Items from a data source
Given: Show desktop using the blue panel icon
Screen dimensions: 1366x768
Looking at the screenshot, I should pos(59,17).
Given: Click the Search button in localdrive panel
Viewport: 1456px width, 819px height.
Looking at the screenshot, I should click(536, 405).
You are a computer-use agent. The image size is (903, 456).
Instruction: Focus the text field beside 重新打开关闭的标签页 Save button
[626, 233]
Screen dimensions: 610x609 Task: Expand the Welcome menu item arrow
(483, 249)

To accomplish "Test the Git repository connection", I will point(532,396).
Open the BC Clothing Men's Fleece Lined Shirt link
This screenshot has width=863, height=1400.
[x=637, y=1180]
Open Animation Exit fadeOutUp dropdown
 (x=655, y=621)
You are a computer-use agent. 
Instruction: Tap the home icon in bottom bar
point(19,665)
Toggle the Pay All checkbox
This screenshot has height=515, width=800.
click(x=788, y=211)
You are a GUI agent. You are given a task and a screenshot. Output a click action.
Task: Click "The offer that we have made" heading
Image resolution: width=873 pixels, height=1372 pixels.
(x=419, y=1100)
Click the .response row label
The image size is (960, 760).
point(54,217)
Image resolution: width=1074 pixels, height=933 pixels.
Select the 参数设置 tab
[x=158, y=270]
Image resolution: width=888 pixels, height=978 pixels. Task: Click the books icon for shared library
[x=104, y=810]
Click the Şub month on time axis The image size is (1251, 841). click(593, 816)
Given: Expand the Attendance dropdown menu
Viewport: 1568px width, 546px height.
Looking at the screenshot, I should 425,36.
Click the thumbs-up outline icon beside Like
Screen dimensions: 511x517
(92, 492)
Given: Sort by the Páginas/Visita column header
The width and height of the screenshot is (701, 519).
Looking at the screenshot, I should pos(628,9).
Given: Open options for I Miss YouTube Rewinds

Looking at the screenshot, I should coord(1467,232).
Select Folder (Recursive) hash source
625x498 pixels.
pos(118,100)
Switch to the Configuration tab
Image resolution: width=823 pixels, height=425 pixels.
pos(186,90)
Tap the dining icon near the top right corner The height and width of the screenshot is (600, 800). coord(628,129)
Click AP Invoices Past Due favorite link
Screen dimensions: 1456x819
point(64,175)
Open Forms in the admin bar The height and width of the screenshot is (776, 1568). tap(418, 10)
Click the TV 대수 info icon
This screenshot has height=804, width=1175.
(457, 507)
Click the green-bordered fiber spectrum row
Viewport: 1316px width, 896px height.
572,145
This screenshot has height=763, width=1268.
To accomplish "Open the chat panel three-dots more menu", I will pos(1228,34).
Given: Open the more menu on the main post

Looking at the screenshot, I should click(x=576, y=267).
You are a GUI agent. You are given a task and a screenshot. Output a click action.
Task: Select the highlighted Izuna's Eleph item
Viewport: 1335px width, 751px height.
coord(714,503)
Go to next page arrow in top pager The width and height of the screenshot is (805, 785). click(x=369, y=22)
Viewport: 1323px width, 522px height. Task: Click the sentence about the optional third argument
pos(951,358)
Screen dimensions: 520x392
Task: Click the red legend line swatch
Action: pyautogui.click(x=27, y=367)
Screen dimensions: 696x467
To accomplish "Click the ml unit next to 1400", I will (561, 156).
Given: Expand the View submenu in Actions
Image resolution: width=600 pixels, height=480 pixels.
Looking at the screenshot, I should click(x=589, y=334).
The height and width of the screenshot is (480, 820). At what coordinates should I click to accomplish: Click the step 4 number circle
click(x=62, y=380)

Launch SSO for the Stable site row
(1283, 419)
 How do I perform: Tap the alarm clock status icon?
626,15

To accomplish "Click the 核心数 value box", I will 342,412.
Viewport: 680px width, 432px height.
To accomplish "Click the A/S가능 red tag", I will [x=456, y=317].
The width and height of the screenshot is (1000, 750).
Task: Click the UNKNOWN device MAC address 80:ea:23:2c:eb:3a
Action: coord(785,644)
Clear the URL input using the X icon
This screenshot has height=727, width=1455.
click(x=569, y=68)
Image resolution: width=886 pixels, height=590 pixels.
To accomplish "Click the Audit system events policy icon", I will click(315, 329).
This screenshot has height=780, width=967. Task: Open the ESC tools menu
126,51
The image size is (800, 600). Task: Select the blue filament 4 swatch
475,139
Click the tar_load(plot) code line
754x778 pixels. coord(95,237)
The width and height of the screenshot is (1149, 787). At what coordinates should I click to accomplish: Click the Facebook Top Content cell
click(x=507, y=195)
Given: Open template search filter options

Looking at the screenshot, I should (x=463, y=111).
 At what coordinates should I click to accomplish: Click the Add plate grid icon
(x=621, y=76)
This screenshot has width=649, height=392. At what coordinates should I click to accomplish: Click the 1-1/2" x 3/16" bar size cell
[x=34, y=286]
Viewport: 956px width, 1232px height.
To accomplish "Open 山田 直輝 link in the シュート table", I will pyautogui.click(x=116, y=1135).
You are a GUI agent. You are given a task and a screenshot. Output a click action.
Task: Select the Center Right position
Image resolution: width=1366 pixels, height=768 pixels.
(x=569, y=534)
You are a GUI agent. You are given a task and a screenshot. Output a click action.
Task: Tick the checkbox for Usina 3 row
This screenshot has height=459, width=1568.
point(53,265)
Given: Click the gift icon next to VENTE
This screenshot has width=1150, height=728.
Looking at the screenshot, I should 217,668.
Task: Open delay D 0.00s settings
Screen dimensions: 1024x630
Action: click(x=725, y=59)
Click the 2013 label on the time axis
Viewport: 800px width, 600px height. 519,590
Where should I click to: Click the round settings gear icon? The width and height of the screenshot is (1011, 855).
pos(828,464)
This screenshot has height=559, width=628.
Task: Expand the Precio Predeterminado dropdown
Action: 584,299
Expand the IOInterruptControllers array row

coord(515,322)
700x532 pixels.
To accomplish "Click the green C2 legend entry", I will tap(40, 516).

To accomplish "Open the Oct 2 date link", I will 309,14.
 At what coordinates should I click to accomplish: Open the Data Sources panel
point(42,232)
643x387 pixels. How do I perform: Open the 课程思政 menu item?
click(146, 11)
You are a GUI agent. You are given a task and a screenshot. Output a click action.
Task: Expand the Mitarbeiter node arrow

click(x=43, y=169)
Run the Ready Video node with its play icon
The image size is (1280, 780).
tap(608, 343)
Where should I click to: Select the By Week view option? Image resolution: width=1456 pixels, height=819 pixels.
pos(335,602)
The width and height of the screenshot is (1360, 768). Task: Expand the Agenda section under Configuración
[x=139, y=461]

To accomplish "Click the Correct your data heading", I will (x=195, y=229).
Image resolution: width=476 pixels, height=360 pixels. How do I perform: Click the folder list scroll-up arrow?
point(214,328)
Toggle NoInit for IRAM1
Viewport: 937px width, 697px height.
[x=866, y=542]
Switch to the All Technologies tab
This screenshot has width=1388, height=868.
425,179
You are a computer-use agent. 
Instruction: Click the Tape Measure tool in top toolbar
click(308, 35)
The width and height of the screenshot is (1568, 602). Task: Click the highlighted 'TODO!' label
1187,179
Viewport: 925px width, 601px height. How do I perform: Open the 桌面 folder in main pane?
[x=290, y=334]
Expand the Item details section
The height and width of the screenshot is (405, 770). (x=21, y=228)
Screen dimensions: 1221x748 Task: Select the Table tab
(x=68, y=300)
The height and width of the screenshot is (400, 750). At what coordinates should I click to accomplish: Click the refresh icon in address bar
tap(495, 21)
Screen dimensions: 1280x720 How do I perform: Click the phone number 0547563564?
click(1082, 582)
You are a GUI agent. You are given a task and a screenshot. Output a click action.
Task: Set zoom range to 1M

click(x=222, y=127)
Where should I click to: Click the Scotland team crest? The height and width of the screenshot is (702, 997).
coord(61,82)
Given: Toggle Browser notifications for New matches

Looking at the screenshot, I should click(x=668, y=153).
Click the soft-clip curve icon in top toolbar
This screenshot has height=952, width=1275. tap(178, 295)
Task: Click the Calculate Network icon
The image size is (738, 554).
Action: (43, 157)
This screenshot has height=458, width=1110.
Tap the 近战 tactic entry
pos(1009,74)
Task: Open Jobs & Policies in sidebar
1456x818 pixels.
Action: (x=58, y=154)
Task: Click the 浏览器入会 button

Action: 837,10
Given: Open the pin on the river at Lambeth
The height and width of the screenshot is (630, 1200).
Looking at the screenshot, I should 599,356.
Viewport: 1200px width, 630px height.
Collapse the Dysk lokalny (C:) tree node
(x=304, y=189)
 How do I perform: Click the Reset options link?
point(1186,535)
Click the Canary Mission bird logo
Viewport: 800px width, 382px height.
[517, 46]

[Required action]:
Whenever the word "heading" shows up in a line above, copy that line.

[Output for this task]:
Task: Click "The offer that we have made" heading
To accomplish "Click the Correct your data heading", I will (x=195, y=229).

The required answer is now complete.